Set problem
Find each of the rows below that contains the string "perform" and copy those rows. Match case exactly.

Records provided
::::

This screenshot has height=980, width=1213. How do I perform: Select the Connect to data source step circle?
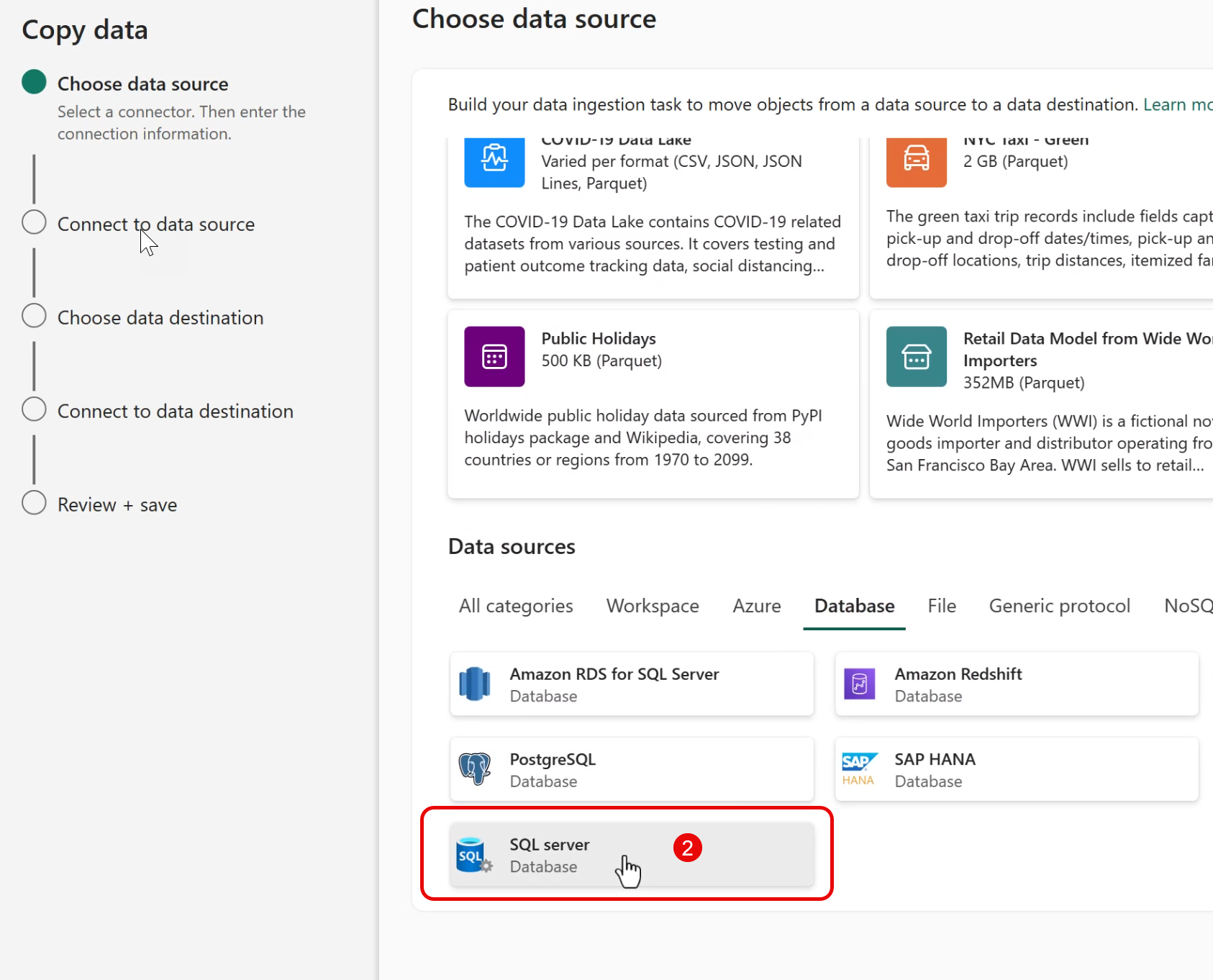[x=34, y=222]
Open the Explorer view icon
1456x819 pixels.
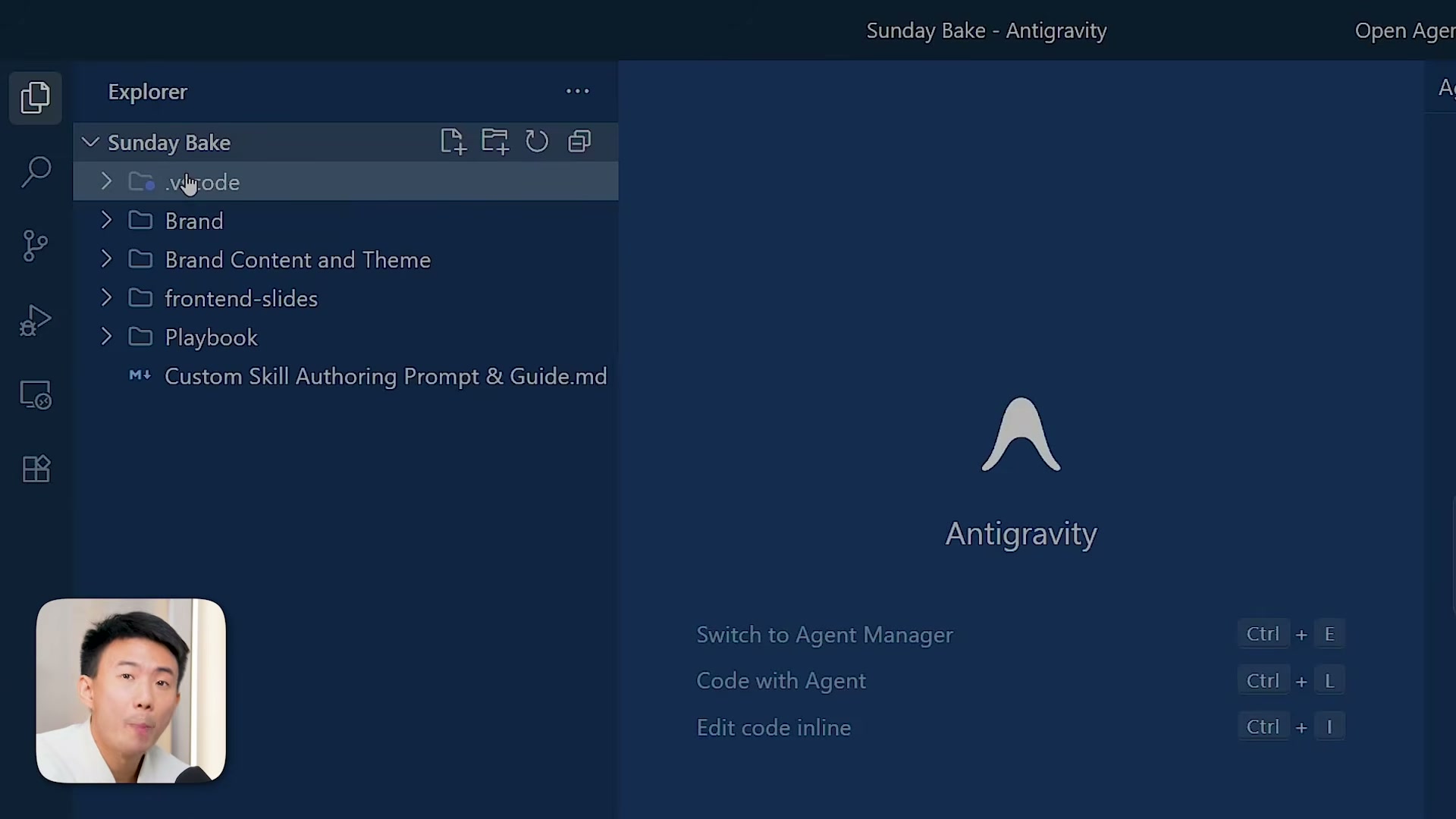pyautogui.click(x=35, y=97)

::::

Expected output
This screenshot has height=980, width=1213. How do I perform: Select the Connect to data source step circle?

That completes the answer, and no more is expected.